The counter claim filed by Simmons First National named HDS Holdings LLC., and Henry Dennis Smiley Sr. of DeQueen as co-defendants. Simmons claims it lent $85,000 to HDS Holdings in May 2008. The debtor was to make 9 monthly payments beginning in June 2008. That loan was extended on March 2009 with $85,000 still owed. It was extended again on April 28, 2010 with $76,744 still owed.
Again in May 2011 and May 2012 the loan was extended with $65,000 still owed each time. The final extension was granted in December 2013 in the amount of $56,936, with quarterly payments required.
Simmons made HDS a second loan for $30,750 in May 2013. Monthly payments were due beginning January 2014. This loan went into default in March and demand for full payment was made.
Simmons asked the court for judgments against HDS Holdings and Henry Dennis Smiley Sr., jointly and severally for $84,816 plus interest.
FIRST STATE BANK
Henry Dennis Smiley Jr., Cynthia Smiley and Design for the Home LLC were each named as defendants in the counter fraud claim filed by First State Bank.
Three different loans were made to Smiley by the bank between December 2011 and 2013. The first loan made in December 2011 was for $65,000. The bank required collateral for the loan to which Smiley pledged 3,940 shares of Arvest Bank stock.
An Assignment of Investment Securities document was signed on Dec. 2, 2011, by Smiley as the debtor, with Euva Phillips signing on behalf of Arvest Bank as the senior vice president of operations. Phillips is still employed by Arvest Bank, according to Kincy.
On March 17 there was still $40,450 owed on this loan. The bank has asked the court for judgments in that amount against all three defendants.
One more time Smiley went back to the well and got $76,000 loaned to him in April 2012. This loan became delinquent in March with $38,336 still owed. Again the stock was pledged and a judgment has been sought.

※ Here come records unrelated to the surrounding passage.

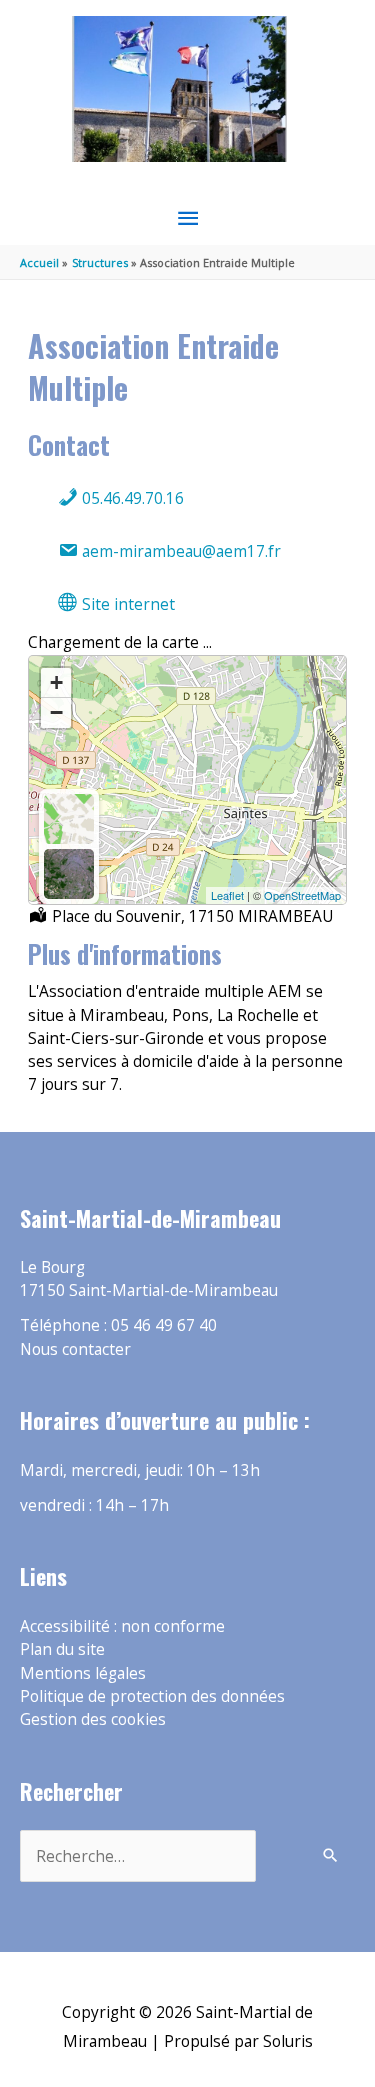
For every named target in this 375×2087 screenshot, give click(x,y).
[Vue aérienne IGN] (69, 874)
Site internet (126, 604)
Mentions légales (83, 1673)
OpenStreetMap (302, 895)
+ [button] (56, 682)
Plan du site (62, 1649)
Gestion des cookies (93, 1719)
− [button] (56, 712)
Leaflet (227, 895)
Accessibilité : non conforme (122, 1626)
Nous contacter (75, 1349)
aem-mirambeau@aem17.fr (179, 551)
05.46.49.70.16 (131, 498)
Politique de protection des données (152, 1696)
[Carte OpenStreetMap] (69, 819)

Smiley was able to borrow more money from First State Bank in October 2012 —$87,300. The bank again asked for a collateral pledge of the Arvest shares, which they got. This loan defaulted in March with $80,298 still owed. The bank asked the court for a judgment in that amount.
Count IV in this suit alleges fraud against Smith and his wife Cynthia. The bank said it asked for personal financial statements before the each loan was granted. The Smiley’s estimate their net worth in excess of $1.6 million. In 2012, Smiley told the bank his contingent liabilities were $1.739 million and his assets were $2.467 million. In 2013, the couple reported liabilities of $1.075 million against assets of $3.259 million, according to the filing.
“The Smiley defendants knew they had more liabilities than they represented to the First State Bank in their financial statements. Smiley also knew he did not possess (free and clear) the collateral pledged in all three loans,” the filing states.
DELTA BANK & TRUST
More fraud claims were raised by Delta Bank & Trust in their answer filed with the court on April 11. Delta Bank was the first to file against Smiley Jr. and Sr. for loan default.
The bank has since said “Dennis Smiley Sr. did not sign any of the subject loan documents. Upon information and belief, an individual other than Henry Dennis Smiley Sr. signed his name without his knowledge,” the filing states.
Legal experts told The City Wire that if federal fraud charges are filed these complaints could be consolidated into the federal court system. There have been no criminal charges filed at this time, but it has been widely reported that a federal investigation is ongoing. Sources believe there is enough evidence to waive a grand jury seating, moving straight to a plea bargain with the U.S. Attorney’s Office.
Acts of individual employee fraud can protect companies to a certain extent. But, the Federal Deposit Insurance Corporation notes in its regulations that bank management is responsible for preventing and detecting fraud and insider abuse.
“The primary responsibility to prevent fraud and insider abuse rests with the board of directors and senior management.”
Smiley was senior management, but the FDIC states there should be checks and balances in place to circumvent and detect suspicious activities at the executive level.